Competely self-consumed individuals, who keep up appearances but also will do anything to keep their place and financial interests alive. One such politician to the point of hiring thugs to intimidate.

I was once the type that would have been the first into the TOTRL campaign. I never read the small print, read the legislation or looked at other views. I have my studies in Law to thank for that, it made me more objective and more willing to look at the other point of view. I believe the TOTRL campaign gets a lot of funding from the Catholic Church and related interest groups, I would object to any public funding they get, but I'm sure they do get some.

I agree that the ladies here are especially compelling, and there stories deserve to be heard both far and wide.

LaBelleThatcher
18-03-12, 01:26
Thanks for the link Eileen. Great article. There are also attachement in thta link to the two complete reports in PDF form from Dr. Nick Mai, reader in migration studies, from the London Metropolitan University.

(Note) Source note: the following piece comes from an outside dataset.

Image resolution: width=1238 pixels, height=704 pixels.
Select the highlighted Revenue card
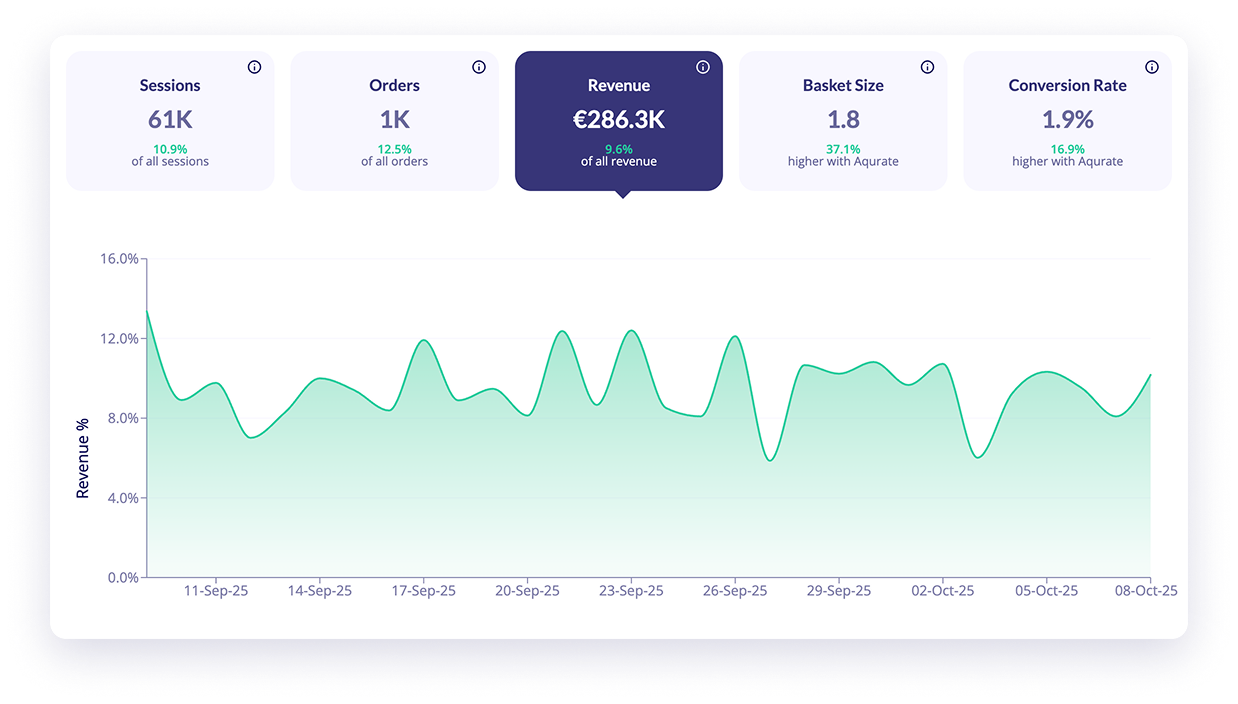point(618,120)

Here is an excerpt from the one of the documents:


The research evidence strongly suggests that current attempts to curb

trafficking and exploitation by criminalising clients and closing downcommercial sex establishments will not stop the sex trade and thatas a result the sex industry will be pushed further underground andpeople working in it will be further marginalised. This will discouragemigrants and UK citizens working in the sex industry, as well as clientsfrom co-operating with the police and sex work support projects in the
fight against actual cases of trafficking and exploitation


I know it's what most of us here already believe. But it is a recent (Oct 2011) from what appears to be an unbiased academic source.

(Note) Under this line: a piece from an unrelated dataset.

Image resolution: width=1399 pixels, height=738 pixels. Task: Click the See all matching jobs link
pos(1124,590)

I've be looking at the list of TD's - 167 of them!! I think it would be worth emailing the PDF's to some of the more open TD's. Does anyone have any ideas who these might be? Ming and Mick Wallace would be obviously two, but they don't have a lot of credibility. Anyone in government who might be more open?

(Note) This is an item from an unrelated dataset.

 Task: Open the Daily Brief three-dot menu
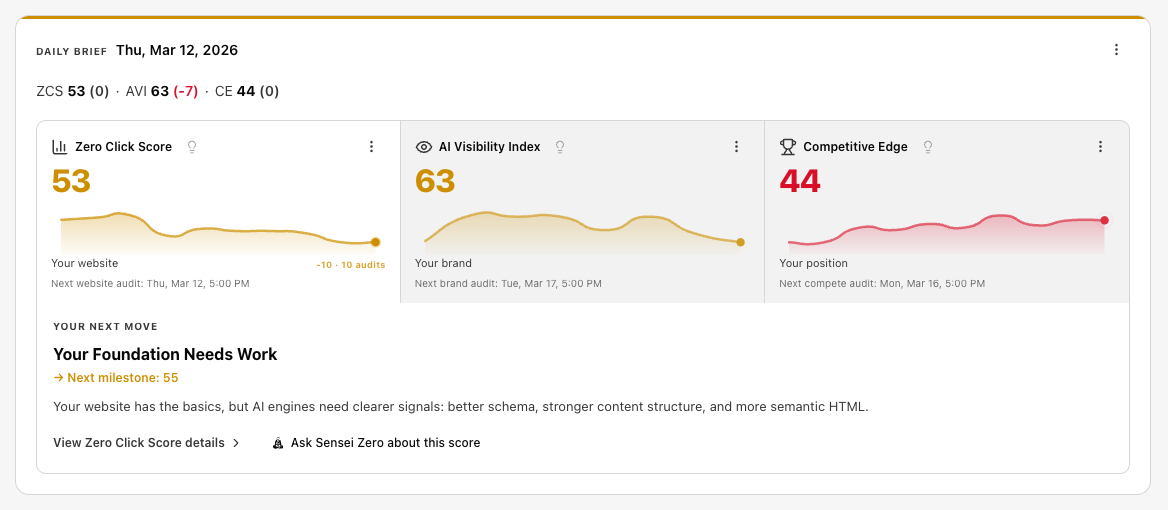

On way to bed (teddy awaits) but BRILLIANT idea. :) Need to get together a presentation really...

LaBelleThatcher
18-03-12, 01:29
Competely self-consumed individuals, who keep up appearances but also will do anything to keep their place and financial interests alive. One such politician to the point of hiring thugs to intimidate.

I was once the type that would have been the first into the TOTRL campaign. I never read the small print, read the legislation or looked at other views. I have my studies in Law to thank for that, it made me more objective and more willing to look at the other point of view. I believe the TOTRL campaign gets a lot of funding from the Catholic Church and related interest groups, I would object to any public funding they get, but I'm sure they do get some.

I agree that the ladies here are especially compelling, and there stories deserve to be heard both far and wide.

I think a LOT of people could be persuaded to object to Ruhama and TOTRL's funding...not all entirely for the whole right reasons, but enough (and I think we can all muster some enthusiasm for "WTF are they getting money for with vital children's services being cut")

Banjaxed
18-03-12, 01:56
I think a LOT of people could be persuaded to object to Ruhama and TOTRL's funding...not all entirely for the whole right reasons, but enough (and I think we can all muster some enthusiasm for "WTF are they getting money for with vital children's services being cut")

Unleash it to me, madam. I'm no fan of Church funded fronts, in fact while I do have a moral viewpoint, the Church is the last person I want to be directing or influencing it!